Joshua Katz, a tenured classics professor at Princeton whose criticism of left-wing activism at the university provoked outrage and protests on campus, has officially been fired. Zachary Evans reports:
Princeton University’s Board of Trustees fired classics professor Joshua Katz, the university said in a Monday statement, claiming that the longtime faculty member “failed to be straightforward” during a 2018 investigation into a relationship between Katz and an undergraduate student.
Katz told National Review that he learned that he’d been fired only after the New York Times called his wife, and said the university sent his notice of termination to the wrong email address. The Washington Free Beacon first reported that Princeton was planning to fire Katz.
Katz was briefly suspended from the university in 2018 over the consensual relationship with a student, which occurred about 15 years ago.
But for anyone who’s been paying attention, it’s pretty obvious that the real reason for Katz’s termination was political. In particular, as Evans notes, allies of the professor “have claimed that the firing was motivated by the professor’s criticism of Princeton’s ‘anti-racism’ initiatives. In a 2020 essay for Quillette, Katz criticized a faculty letter stating that ‘Anti-Blackness is foundational to America,’ and referred to a student group called the Black Justice League as ‘a small local terrorist organization that made life miserable for the many (including the many black students) who did not agree with its members’ demands.’”
As a result of the activist-led backlash to those comments, the Princeton administration has been gunning for Katz’s head for some time. Katz’s controversy-inducing comments about the Black Justice League being “a small local terrorist organization” were added to Princeton’s mandatory freshman-orientation course on the university’s legacy of racism, posted on the school’s official website. The section added denunciations of Katz from his colleagues and the university president himself, noting that “President Eisgruber condemned the words used by Katz” and that “the Classics Department made a strong statement against his views as well, arguing that they were ‘fundamentally incompatible with our mission and values as educators.’” But most scandalous of all, the portrayal of the comment itself was dishonestly edited to make it sound more provocative. As I reported earlier today:
The line that was initially included on the webpage conspicuously omitted the parenthetical clause “(including the many black students),” without any ellipsis to indicate that part of the sentence had been excluded, thus framing Katz’s comments in more racially charged terms.

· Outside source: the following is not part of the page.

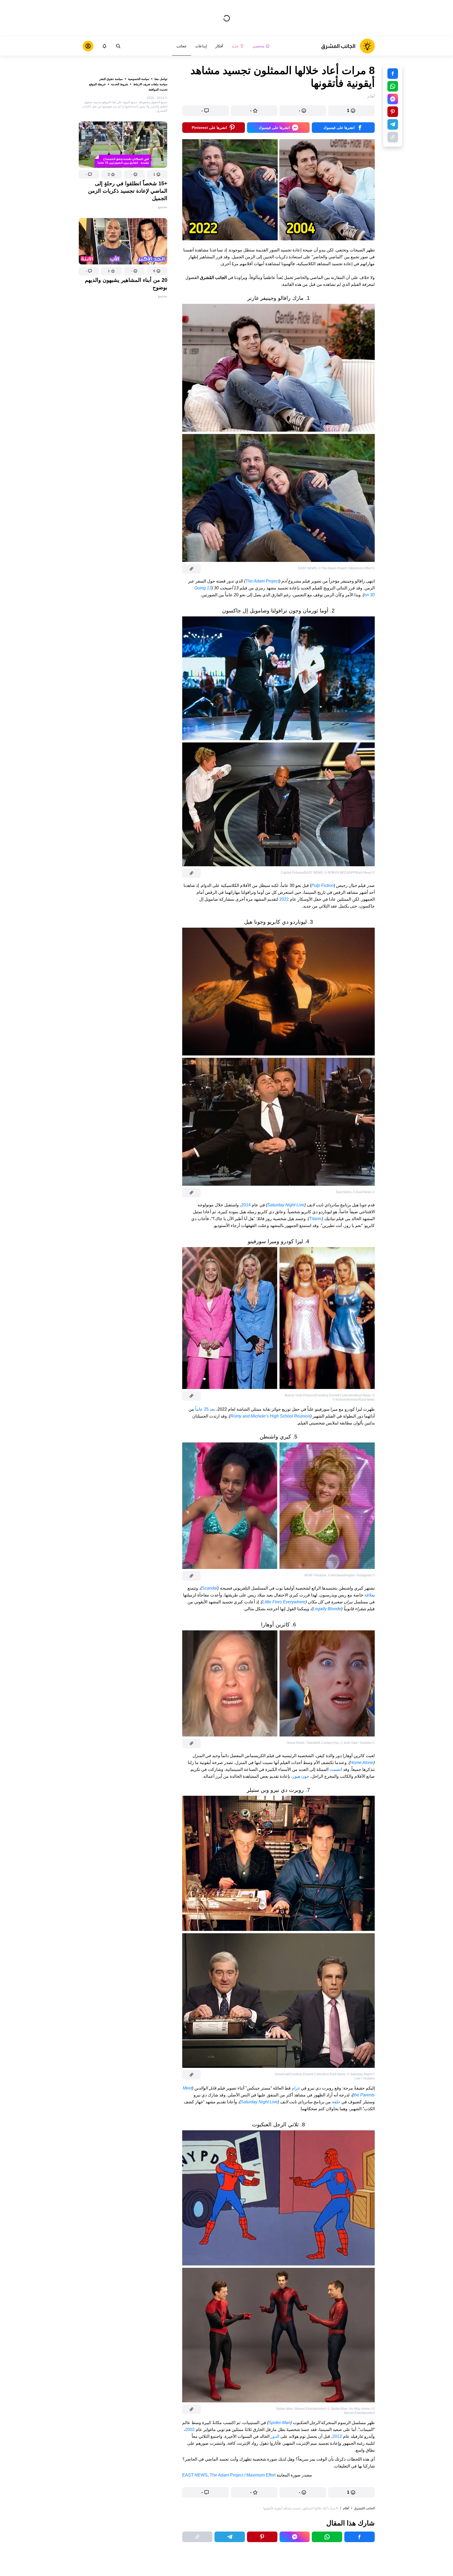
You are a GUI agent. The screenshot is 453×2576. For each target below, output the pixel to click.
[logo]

In October, eight Princeton professors filed an internal complaint demanding “an investigation into who doctored Professor Katz’s quote and who edited and posted the page without identifying and correcting that error.” The Princeton website has quietly revised the passage, adding the “(including the many black students)” clause back to the quote. But no investigation appears to have occurred, and the school has not issued a public correction or an apology, nor has it contacted the freshmen who went through the orientation to notify them of the omission. It has subsequently refused calls to take the quote down, with Eisgruber saying earlier this year that he would “resist any suggestion” to edit the website.
And not only did Princeton not give Katz the courtesy of notifying him before publicly announcing his termination; administrators didn’t even allow him to resign. As I wrote today, Katz “was in talks about a tentative deal that would have allowed him to resign — but negotiations broke down after the university administration insisted it retain the right to publicly say the president had recommended his dismissal, the professor’s lawyer confirmed to National Review. . . . Katz offered to resign weeks ago — but the administration was not willing to go forward without the ability to note his impending termination.”
Shameful, cowardly stuff. But what else can we expect from the leadership of our elite universities these days?